The Real Question Is, Why Didn’t It Happen Sooner?
There’s one sporting term that seems precisely on point in describing the decision Thursday by a federal judge in New York that apparently clears the way for Ohio State running back Maurice Clarett -- and others like him -- to play in the NFL:
The wonder of Judge Shira A. Scheindlin’s ruling is not so much the ruling itself, according to experts in antitrust law. The wonder is that it took until 2004.
The judge’s order, experts say, underscores a basic underpinning of American society -- the right to test one’s self, one’s skills and abilities, in the marketplace.
If a plumber has the right just out of high school to turn wrenches, why shouldn’t an 18-year-old football player have the right to run to daylight? If a basketball player can go straight from high school to the pros, why can’t a football player?
“Everyone can have their own view on whether college freshmen should leave school to play football. But ... it seems like a plain restraint [by the NFL] from hiring in the labor market,” said M. Laurence Popofsky, a senior partner at the San Francisco office of Heller Ehrman White & McAuliffe.
Popofsky, whose record of winning landmark cases led the California State Bar in 1999 to name him the antitrust lawyer of the year, added, “That’s why [the case] seems so easy.”
Clarett filed suit in September, challenging the NFL’s rule that a player must be out of high school three years to be eligible for the draft.
Clarett’s case is based on the federal antitrust laws, a web of complicated legalese that can sometimes seem impenetrable -- even to those schooled in the discipline. But the thrust of the laws is plain.
As the U.S. Supreme Court put it in a 1972 opinion, “The antitrust laws are the Magna Carta of free enterprise.”
The court continued, “They are as important to the preservation of economic freedom and our free enterprise system as the Bill of Rights is to the protection of our fundamental personal freedoms. And the freedom guaranteed each and every business, no matter how small, is the freedom to compete -- to assert with vigor, imagination, devotion and ingenuity whatever economic muscle it can muster.”
In essence, what Clarett was arguing for was that basic -- the “freedom to compete.” In legal jargon, he said that the NFL’s three-year rule amounted to an “unreasonable restraint of trade.”
“Here you’re talking about the freedom of an individual to be able to exercise his talent in a trade he wants to be involved in,” said Joseph M. Alioto, a leading San Francisco lawyer who over the years has represented the Oakland Raiders and thus is no stranger to the NFL in antitrust-related litigation.
“If a group of people get together to try to prevent that, such an artificial restraint or agreement should be knocked down,” Alioto said. “It’s not part of America. It’s not part of that fundamental right everybody has, which is, you get to have a chance.”

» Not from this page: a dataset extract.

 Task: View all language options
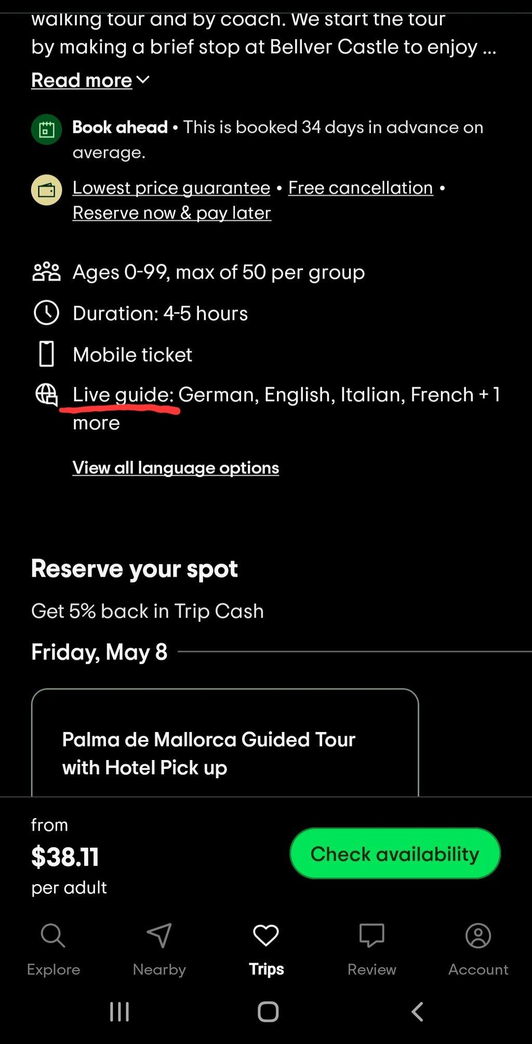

Like many areas of law, however, the antitrust field allows for exceptions.
There can be “restraint of trade,” for instance, if it results from a collective bargaining agreement, a concession to the importance of labor laws. That exception is at the core of the NFL’s response to Clarett’s challenge.
The NFL and its players’ union reached agreement on a labor framework in 1993. The three-year rule, the NFL contends, was bargained for then and remains in place now, albeit via a complicated mechanism that includes reference to the NFL bylaws as well as memoranda issued by Commissioner Paul Tagliabue.
All well and good but, the judge said in what is sure on any appeal to be the most sensitive part of the ruling, beside the point.
The rules of collective bargaining are aimed at what lawyers call mandatory subjects -- wages, hours and conditions of employment. The three-year rule falls in none of those categories, she said.
Mark Conrad, an associate professor of legal and ethical studies at Fordham who has followed the case, said, “I’m not going to tell you it’s a wrong decision, but I think she read the antitrust laws pretty broadly, and I think this case would call for an appeal.”
Jeff Pash, an NFL executive vice president and the league’s chief lawyer, indicated in a conference call that the league was almost certain to appeal.
The NFL has challenged other adverse rulings and won on appeal, and Pash said, “We do think [the collective bargaining exception is] a very strong appellate position and one we’re very comfortable in advancing.”
The time frame of an appeal is uncertain. To keep Clarett -- and, presumably, others -- from the 2004 draft, the NFL will have to move quickly for a stay of Scheindlin’s 71-page decision.
In the meantime, as Clarett’s attorney, Alan C. Milstein, put it in a news conference, “It’s a victory for all athletes, professional athletes as well as amateur athletes.”
Scheindlin chose to quote Learned Hand, a federal judge known to every first-year law student for his name, his philosophical skepticism and his faith, expressed in opinions issued over 52 years on the bench, in the institutions of American society. He said the antitrust laws would not abide a contract that “unreasonably forbids anyone to practice his calling.”
Or, as Popofsky put it, referring to the three-year rule, “The only justification for it, arguably, is that somehow they’ve done God’s work. That normally doesn’t work in the law.”